State report clears quarry


The Maryland Department of Environment found the St. Lawrence Cement Co. to be in compliance with required safety measures and determined how a 6-year-old boy likely gained access to the property and fell to his death, according to a report the agency released Wednesday,

The inspection was prompted by the May 22 death of Avery James Snyder, 6, of 20029 Old Forge Road.

C. Edmon Larrimore, mining program administrator, inspected the quarry on May 24, with plant manager Gary Batey and Mark Burlow of the Federal Mine Safety and Health Administration (MSHA).

A Federal Mine Safety and Health Administration report was not available.

St. Lawrence Cement officials were in Canada Wednesday and not available for comment, spokeswoman Cynthia Oates said.

In a statement issued last week, the company said it was investigating the feasibility of installing fencing at several locations on its property.

"Currently, there is a 15-foot-high by 20-foot-wide dirt and slab rock barrier berm intended to prevent access to extraction areas," the company statement said.

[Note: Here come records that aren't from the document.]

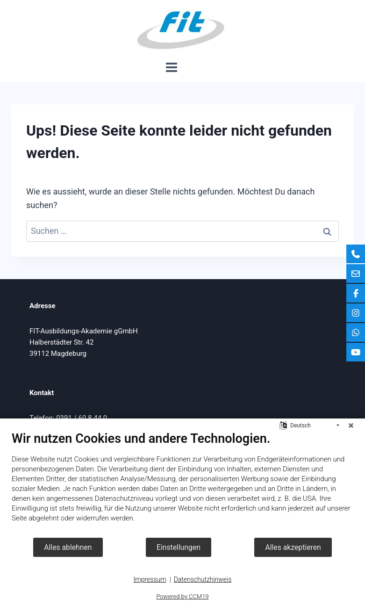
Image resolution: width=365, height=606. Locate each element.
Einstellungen (178, 547)
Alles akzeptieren (293, 547)
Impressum (150, 579)
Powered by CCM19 (182, 596)
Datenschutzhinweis (203, 579)
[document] (182, 484)
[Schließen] (351, 425)
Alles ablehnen (68, 547)
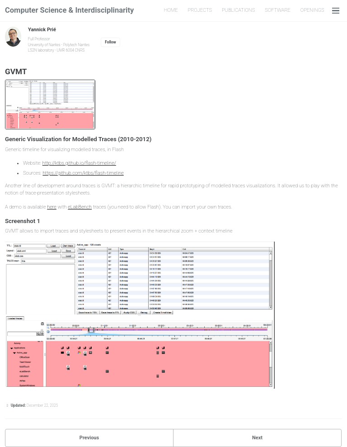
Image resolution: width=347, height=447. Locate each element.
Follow (110, 42)
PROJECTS (200, 10)
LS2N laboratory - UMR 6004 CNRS (56, 50)
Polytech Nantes (76, 45)
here (51, 207)
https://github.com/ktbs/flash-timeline (82, 173)
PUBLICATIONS (238, 10)
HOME (171, 10)
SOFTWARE (278, 10)
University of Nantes (44, 45)
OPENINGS (312, 10)
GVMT (16, 71)
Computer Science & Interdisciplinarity (69, 10)
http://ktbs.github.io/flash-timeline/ (79, 163)
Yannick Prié (42, 30)
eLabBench (80, 207)
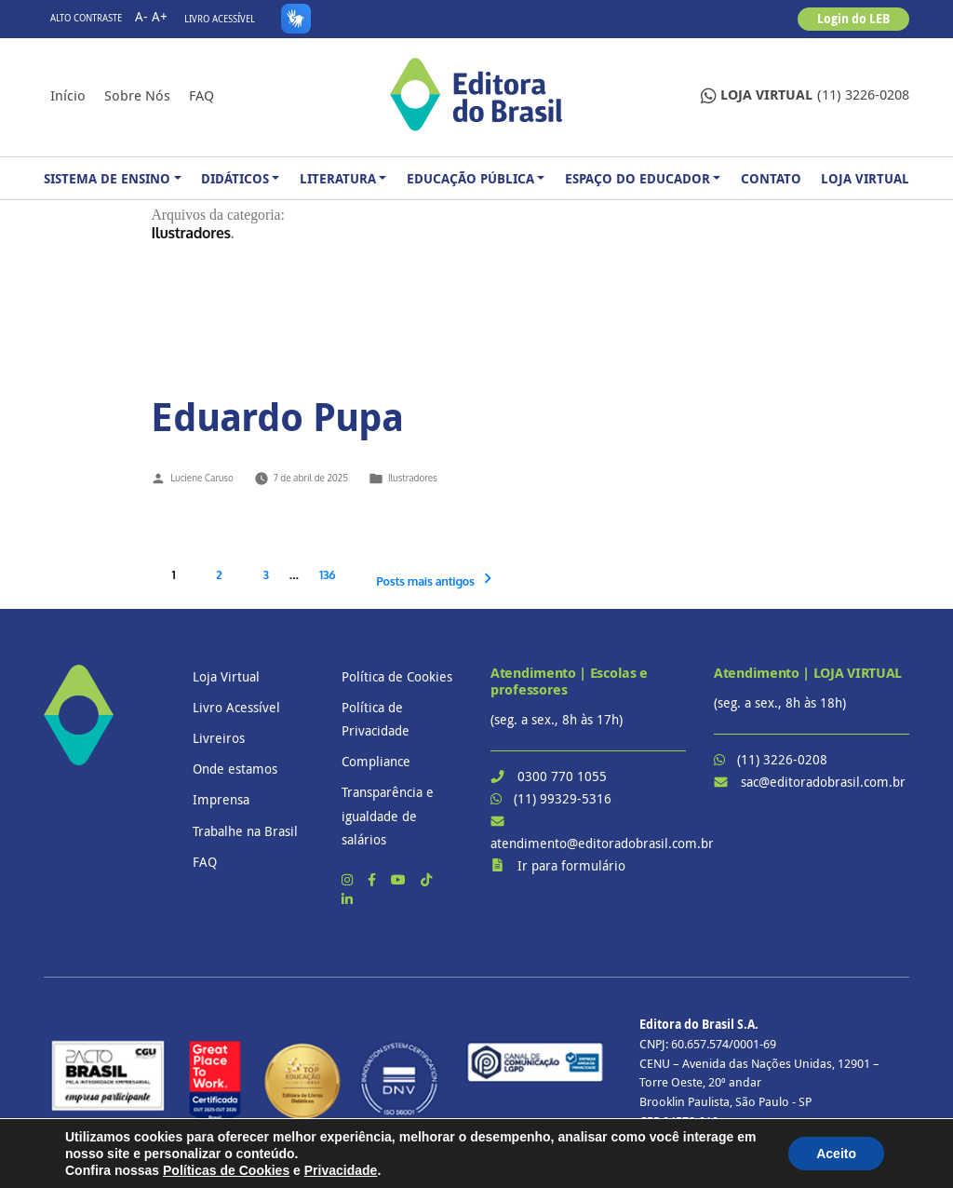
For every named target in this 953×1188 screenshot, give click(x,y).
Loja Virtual (865, 178)
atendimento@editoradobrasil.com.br (602, 843)
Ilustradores (412, 477)
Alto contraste (86, 18)
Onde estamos (235, 768)
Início (68, 95)
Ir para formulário (571, 865)
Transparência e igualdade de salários (388, 815)
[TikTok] (426, 879)
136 (327, 574)
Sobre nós (137, 95)
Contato (771, 178)
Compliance (376, 761)
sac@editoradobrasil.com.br (823, 781)
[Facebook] (374, 879)
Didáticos (235, 178)
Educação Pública (470, 178)
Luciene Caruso (201, 477)
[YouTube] (400, 879)
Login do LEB (853, 18)
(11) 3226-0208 (805, 95)
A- (141, 16)
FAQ (201, 95)
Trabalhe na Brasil (245, 831)
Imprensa (221, 799)
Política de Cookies (397, 676)
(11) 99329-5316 (562, 798)
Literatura (338, 178)
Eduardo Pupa (277, 416)
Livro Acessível (219, 19)
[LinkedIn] (347, 899)
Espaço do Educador (637, 178)
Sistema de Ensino (107, 178)
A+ (160, 16)
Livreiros (219, 738)
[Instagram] (349, 879)
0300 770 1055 (562, 776)
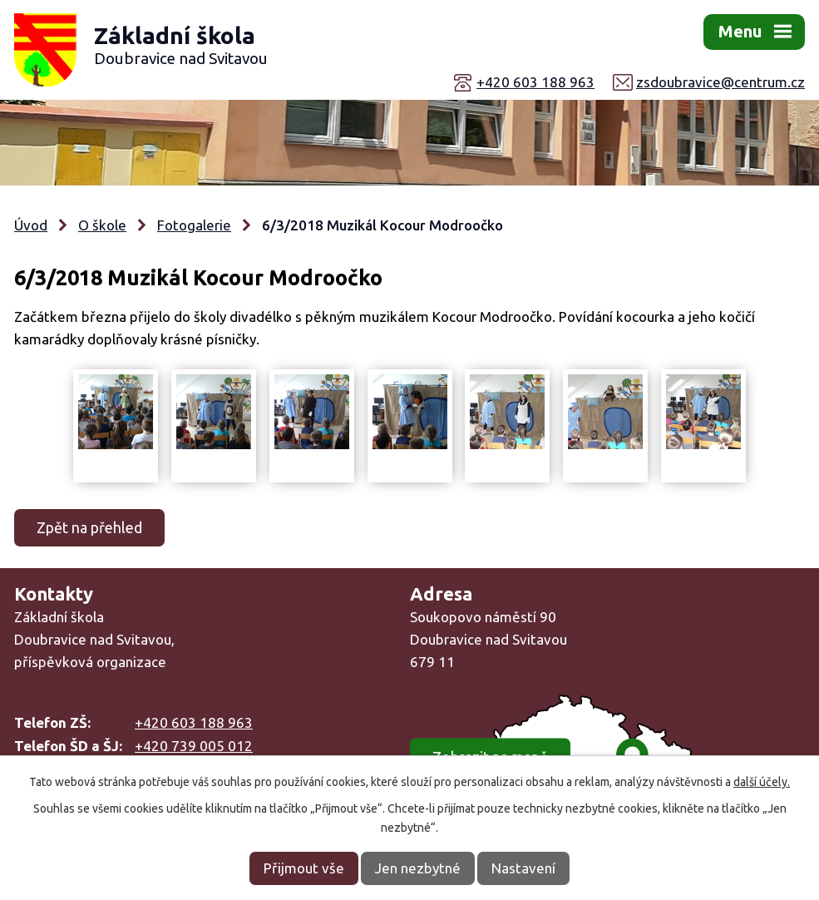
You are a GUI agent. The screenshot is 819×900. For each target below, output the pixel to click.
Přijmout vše (304, 868)
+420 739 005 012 (194, 746)
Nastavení (523, 868)
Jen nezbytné (418, 868)
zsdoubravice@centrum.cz (720, 82)
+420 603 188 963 (535, 82)
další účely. (761, 782)
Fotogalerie (194, 225)
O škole (102, 225)
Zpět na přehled (89, 527)
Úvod (30, 225)
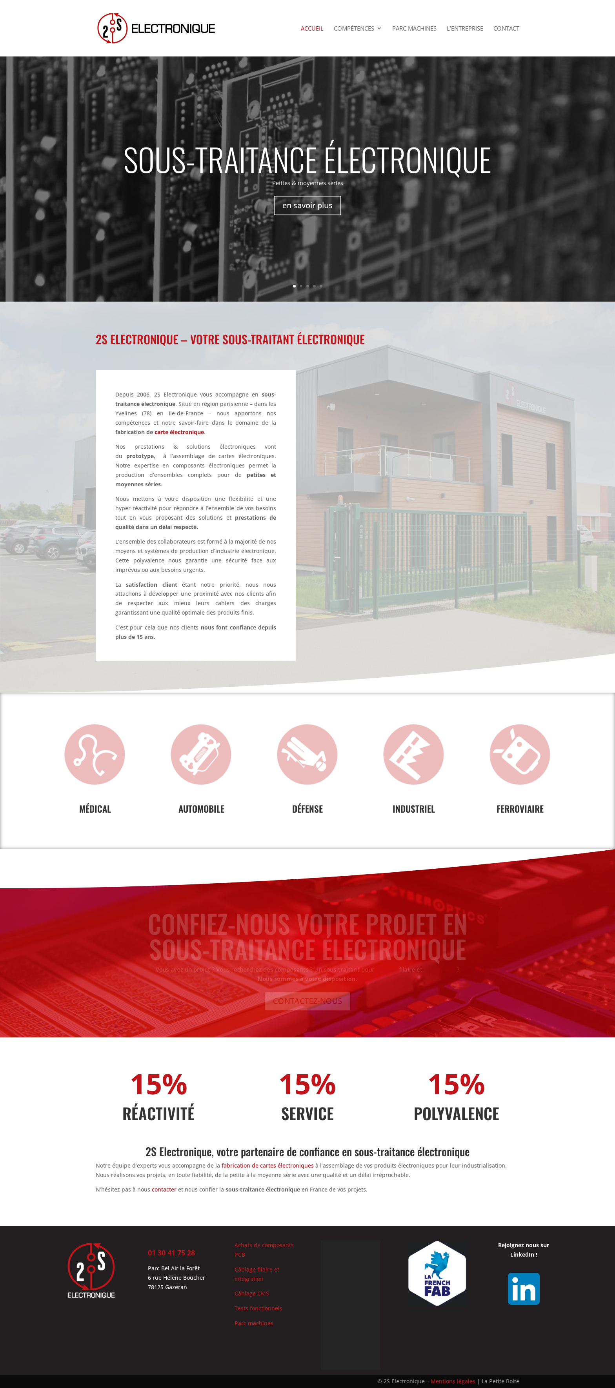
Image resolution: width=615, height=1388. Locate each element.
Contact (506, 28)
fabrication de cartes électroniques (268, 1165)
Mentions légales (453, 1381)
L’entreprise (465, 28)
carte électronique (179, 432)
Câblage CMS (252, 1293)
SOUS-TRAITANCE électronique (307, 166)
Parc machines (414, 28)
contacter (164, 1189)
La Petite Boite (500, 1381)
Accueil (312, 28)
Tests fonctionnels (258, 1308)
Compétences (354, 28)
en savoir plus (307, 212)
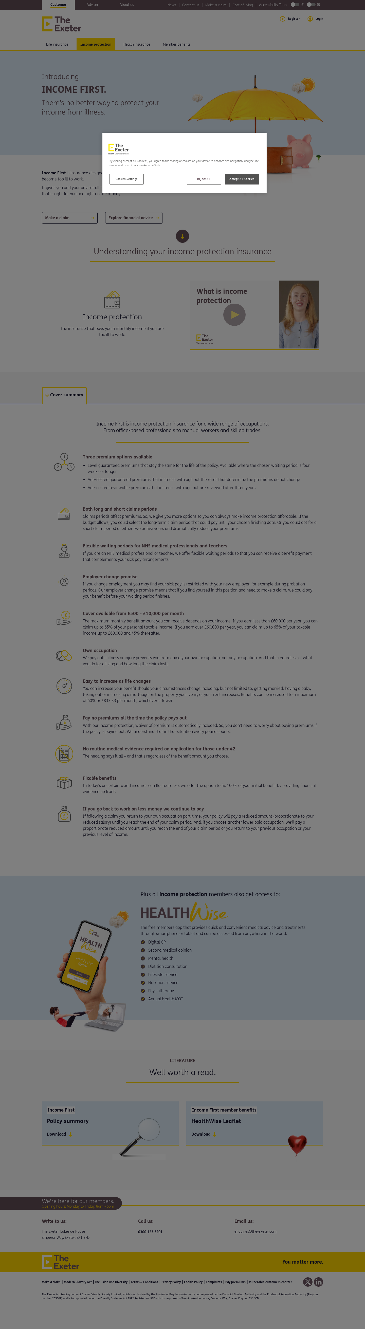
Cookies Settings (127, 179)
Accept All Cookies (241, 179)
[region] (184, 163)
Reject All (203, 179)
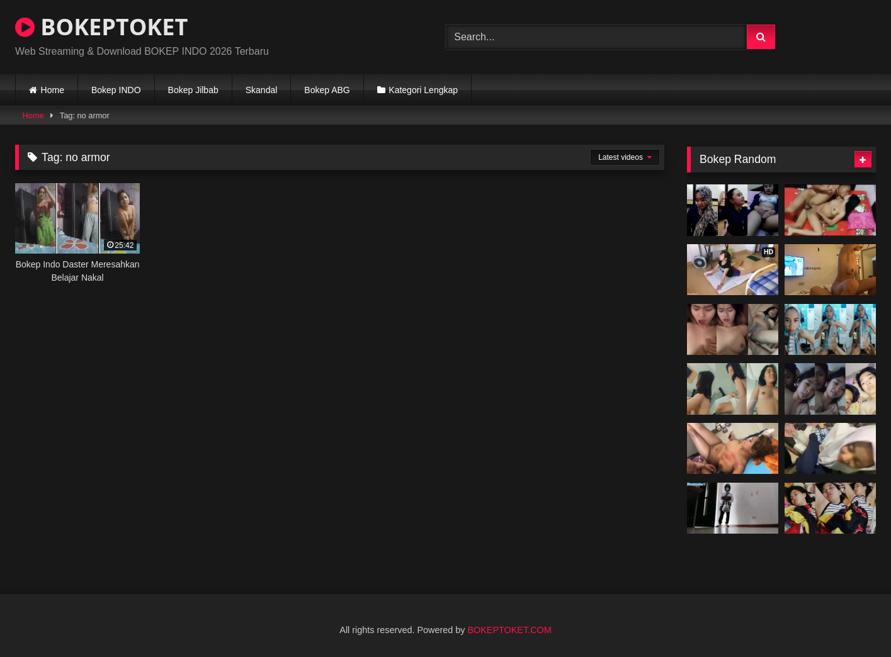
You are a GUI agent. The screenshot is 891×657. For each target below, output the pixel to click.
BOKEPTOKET (101, 26)
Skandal (262, 90)
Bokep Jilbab (193, 90)
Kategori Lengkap (423, 90)
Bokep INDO (116, 90)
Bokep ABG (326, 90)
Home (52, 90)
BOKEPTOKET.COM (509, 630)
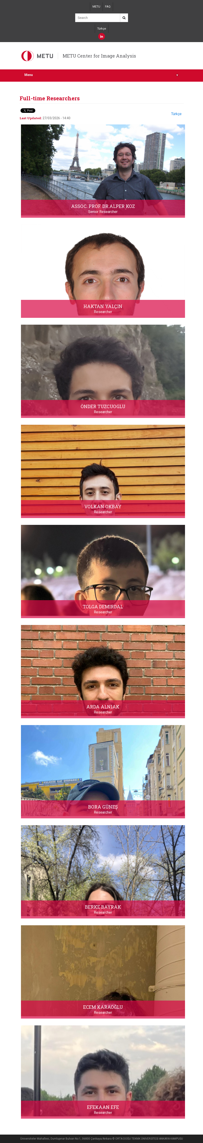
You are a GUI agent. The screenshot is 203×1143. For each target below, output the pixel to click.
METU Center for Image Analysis (99, 56)
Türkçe (101, 28)
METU (96, 6)
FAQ (107, 6)
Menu (101, 75)
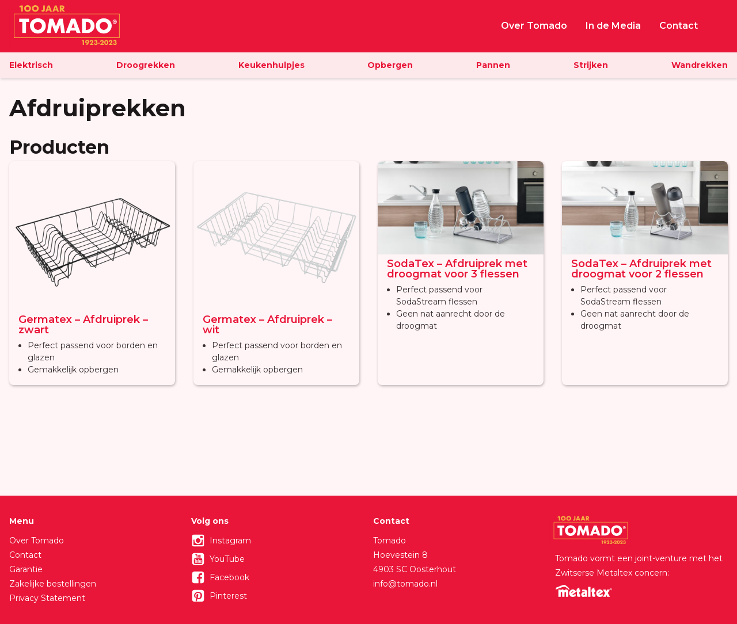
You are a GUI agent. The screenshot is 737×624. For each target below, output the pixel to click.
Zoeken (722, 25)
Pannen (493, 65)
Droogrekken (145, 65)
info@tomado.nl (405, 584)
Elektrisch (31, 65)
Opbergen (390, 65)
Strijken (590, 65)
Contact (678, 25)
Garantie (26, 569)
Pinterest (228, 596)
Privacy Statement (47, 598)
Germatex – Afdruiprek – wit (267, 324)
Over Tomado (534, 25)
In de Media (613, 25)
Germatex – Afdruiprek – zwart (83, 324)
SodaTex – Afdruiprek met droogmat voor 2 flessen (641, 268)
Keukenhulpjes (271, 65)
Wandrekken (699, 65)
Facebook (229, 577)
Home (476, 26)
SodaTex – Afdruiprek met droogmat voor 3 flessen (457, 268)
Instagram (230, 540)
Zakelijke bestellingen (52, 584)
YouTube (227, 559)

The quarry company owns 1,200 acres of land with a perimeter of 6.5 miles encompassing Antietam Creek, dense woods and CSX Railroad tracks.

The Washington County Zoning Board of Appeals ruled in 1992 that the company had to create a berm and fence its Security Road property as the quarry excavation progressed.

According to the Department of the Environment investigation, the Snyder property is north of the quarry and abuts the northern limit of the St. Lawrence Cement permit area.

"The boys (Snyder and an 8-year-old friend) most likely entered by foot over a 15-foot high, roughly graded earth and rock berm. The berm has been under construction for about two years and is proceeding as per design and permit," Larrimore's report said.

Because the berm is still under construction, no shrubs or grass had been planted.

"The lack of grass on the berm did not contribute to the accessibility of the site," said Larrimore.

He said the boys proceeded to the second level of the quarry, then walked down a road to the east and back to the west to reach the wall where Snyder fell, the report said.

"The location is a 100-foot-high by 40-foot-wide stone wall, according to the report.

Approximately 10 feet from that area is a more than 4-foot-high stone berm designed to prevent access to the highway and to provide safety to motorists, he said.

"A small area was accessible due to the removal of stone. It is unknown at this time how these rocks were removed. Avery was on that stone safety berm, lost his balance and fell approximately 100 feet to his death," Larrimore said in the report.

Although it was raining on May 22, the quarry was dry, he said.

Larrimore said fencing had been placed along Old Forge Road "where it was thought to be most accessible to trespassers."

That section and the area to the east near Shiloh United Methodist Church are fenced and well vegetated, he said.

"No further follow-up action is warranted at this time," Larrimore concluded in the report.